[A block of data]
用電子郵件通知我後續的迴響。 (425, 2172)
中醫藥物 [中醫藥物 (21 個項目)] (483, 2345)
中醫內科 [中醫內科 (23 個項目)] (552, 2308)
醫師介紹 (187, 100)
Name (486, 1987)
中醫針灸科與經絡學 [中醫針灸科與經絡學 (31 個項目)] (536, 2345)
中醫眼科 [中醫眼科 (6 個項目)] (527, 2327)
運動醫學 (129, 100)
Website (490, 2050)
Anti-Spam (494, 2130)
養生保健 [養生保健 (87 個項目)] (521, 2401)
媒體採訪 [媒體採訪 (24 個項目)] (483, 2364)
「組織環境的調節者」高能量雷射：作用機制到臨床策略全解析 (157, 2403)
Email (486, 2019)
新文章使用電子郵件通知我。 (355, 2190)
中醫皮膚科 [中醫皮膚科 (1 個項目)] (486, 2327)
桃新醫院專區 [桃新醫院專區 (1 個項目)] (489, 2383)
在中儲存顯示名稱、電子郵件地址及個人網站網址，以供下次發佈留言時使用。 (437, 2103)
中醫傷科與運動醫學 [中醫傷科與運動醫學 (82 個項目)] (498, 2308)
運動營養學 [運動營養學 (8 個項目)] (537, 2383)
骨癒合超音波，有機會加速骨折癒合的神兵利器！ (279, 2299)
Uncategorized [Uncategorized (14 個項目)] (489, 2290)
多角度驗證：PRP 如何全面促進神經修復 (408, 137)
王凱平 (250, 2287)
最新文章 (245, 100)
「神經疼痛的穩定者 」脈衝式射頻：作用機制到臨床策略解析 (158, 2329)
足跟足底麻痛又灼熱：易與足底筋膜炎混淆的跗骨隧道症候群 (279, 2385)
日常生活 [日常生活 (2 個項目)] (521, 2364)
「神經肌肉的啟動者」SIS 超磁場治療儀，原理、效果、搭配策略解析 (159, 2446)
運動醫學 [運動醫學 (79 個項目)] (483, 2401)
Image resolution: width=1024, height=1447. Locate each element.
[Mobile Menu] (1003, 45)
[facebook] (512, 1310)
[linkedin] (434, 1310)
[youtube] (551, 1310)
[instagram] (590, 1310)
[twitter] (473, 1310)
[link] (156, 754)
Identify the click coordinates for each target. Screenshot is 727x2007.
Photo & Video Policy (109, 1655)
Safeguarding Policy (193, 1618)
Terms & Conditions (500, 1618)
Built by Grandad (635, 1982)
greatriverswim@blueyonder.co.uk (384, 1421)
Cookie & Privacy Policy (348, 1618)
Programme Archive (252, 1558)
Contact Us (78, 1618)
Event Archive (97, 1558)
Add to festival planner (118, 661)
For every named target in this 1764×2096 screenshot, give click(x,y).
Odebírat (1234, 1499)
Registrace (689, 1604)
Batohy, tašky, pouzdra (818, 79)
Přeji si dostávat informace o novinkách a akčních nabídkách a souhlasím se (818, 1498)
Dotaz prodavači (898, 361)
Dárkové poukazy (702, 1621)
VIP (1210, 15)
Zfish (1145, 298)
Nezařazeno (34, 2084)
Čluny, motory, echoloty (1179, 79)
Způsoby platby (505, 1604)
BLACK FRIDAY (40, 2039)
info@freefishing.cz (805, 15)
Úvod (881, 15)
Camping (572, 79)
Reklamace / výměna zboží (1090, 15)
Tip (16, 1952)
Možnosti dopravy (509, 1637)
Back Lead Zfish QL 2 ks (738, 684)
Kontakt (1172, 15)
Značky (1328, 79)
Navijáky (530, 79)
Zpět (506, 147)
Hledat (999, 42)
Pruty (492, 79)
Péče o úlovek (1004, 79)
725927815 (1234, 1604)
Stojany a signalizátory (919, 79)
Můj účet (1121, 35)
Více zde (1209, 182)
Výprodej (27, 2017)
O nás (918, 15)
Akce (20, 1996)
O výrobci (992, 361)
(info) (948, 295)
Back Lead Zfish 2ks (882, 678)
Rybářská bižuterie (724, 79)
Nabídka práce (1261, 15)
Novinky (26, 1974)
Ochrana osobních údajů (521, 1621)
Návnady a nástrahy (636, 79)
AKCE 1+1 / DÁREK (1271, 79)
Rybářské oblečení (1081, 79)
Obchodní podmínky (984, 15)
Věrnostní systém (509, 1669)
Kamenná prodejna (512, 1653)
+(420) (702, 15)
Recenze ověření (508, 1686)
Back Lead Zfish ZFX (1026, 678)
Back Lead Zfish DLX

§ **YOUR INSTRUCTIONS**:
Rewrite every line in the stretch from the line containing "Věrnostní systém (509, 1669)" through the end of the material, adding -16 to each coordinate in the answers.

§ **SOLUTION FOR THIS PROBLEM**:
Věrnostní systém (493, 1653)
Kamenná prodejna (496, 1637)
+(420) (686, -1)
Recenze ověření (492, 1670)
Back Lead Zfish ZFX (1010, 662)
Back Lead Zfish DLX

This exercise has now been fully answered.